- _The task_: Rewrite the lines from the one containing "Julia [796, 825]" through the end of the records, swapping "screenshot" for "image" and changing nothing else. Omit the pictures.

═════ Given data

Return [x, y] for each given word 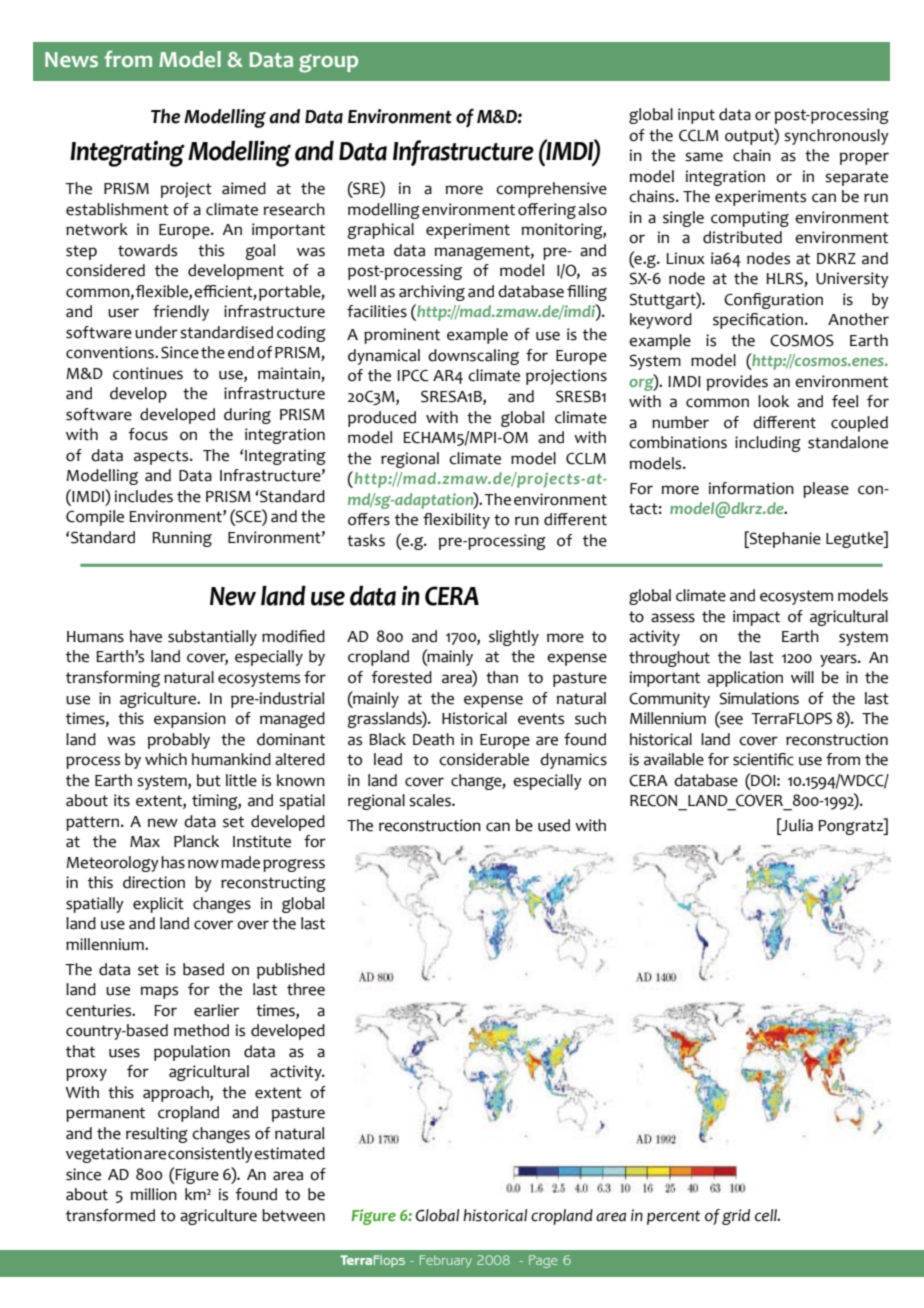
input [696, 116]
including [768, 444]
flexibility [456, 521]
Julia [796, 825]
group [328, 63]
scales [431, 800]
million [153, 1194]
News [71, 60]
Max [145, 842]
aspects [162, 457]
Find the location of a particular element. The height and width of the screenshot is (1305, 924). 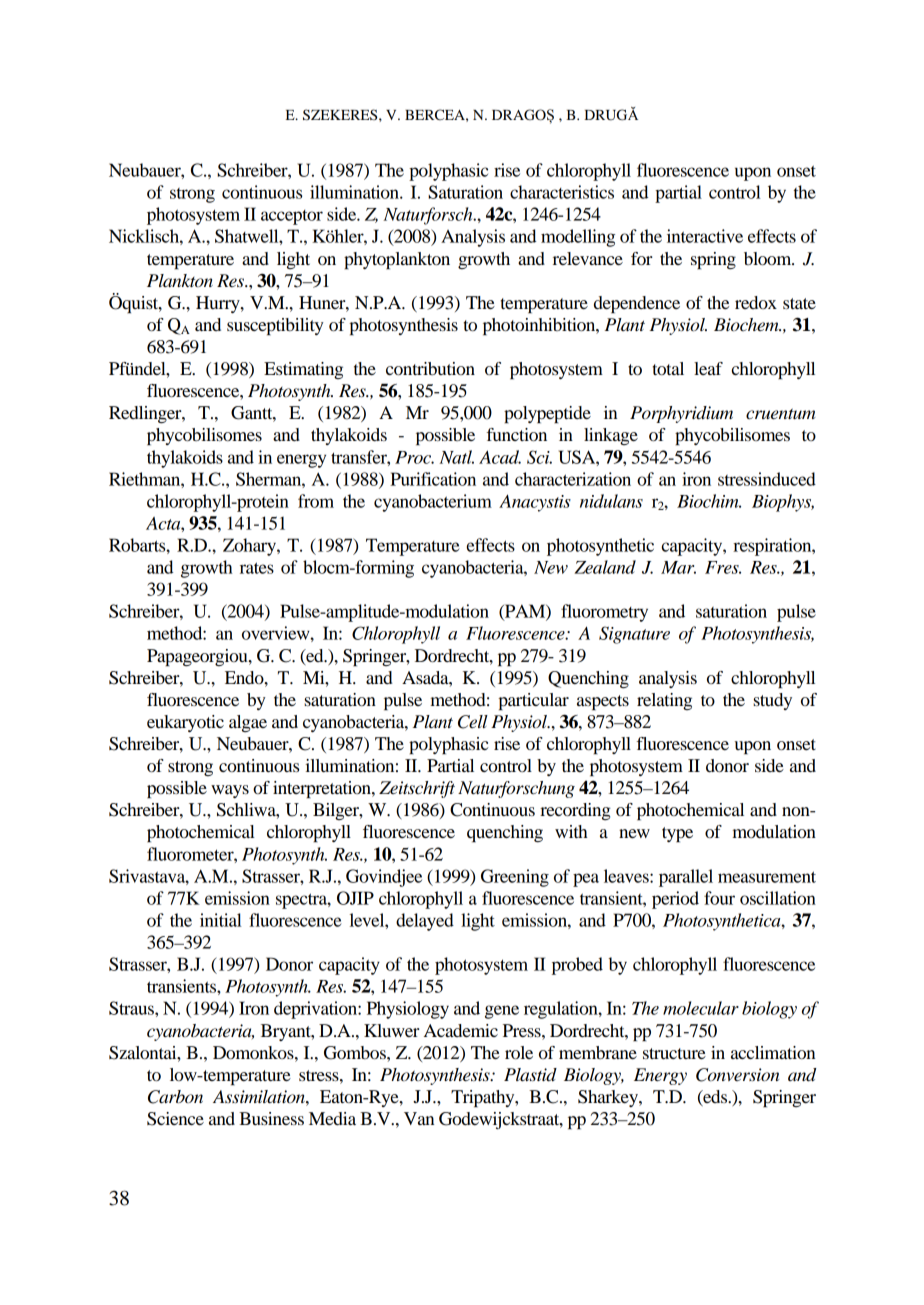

══════════

- _Expected answer_:
Julia [796, 825]
group [328, 63]
scales [431, 800]
million [153, 1194]
News [71, 60]
Max [145, 842]
aspects [162, 457]
Find the location of a particular element. The height and width of the image is (1305, 924). 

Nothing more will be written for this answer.